- **Work instructions**:
In the material below, rewrite the stretch from the line containing "You are a computer-use" through the line containing "click(x=267, y=295)" with "title text" swapped for "heading" and nothing else changed. Leave out the pictures.

## start Records to use

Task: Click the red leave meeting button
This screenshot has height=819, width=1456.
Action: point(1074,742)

## end Records to use
## start Records to use

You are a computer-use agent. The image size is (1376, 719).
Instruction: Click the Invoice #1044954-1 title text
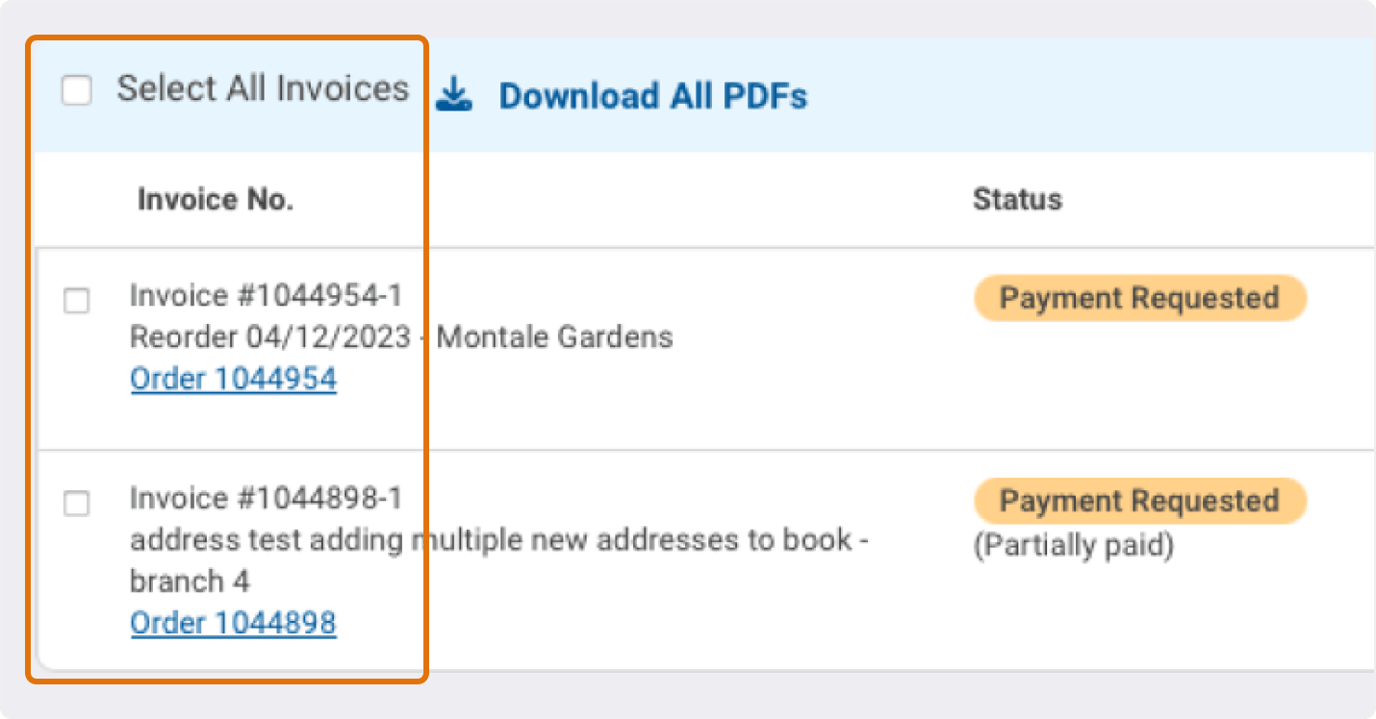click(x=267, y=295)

## end Records to use

- **Expected output**:
You are a computer-use agent. The image size is (1376, 719).
Instruction: Click the Invoice #1044954-1 heading
click(x=267, y=295)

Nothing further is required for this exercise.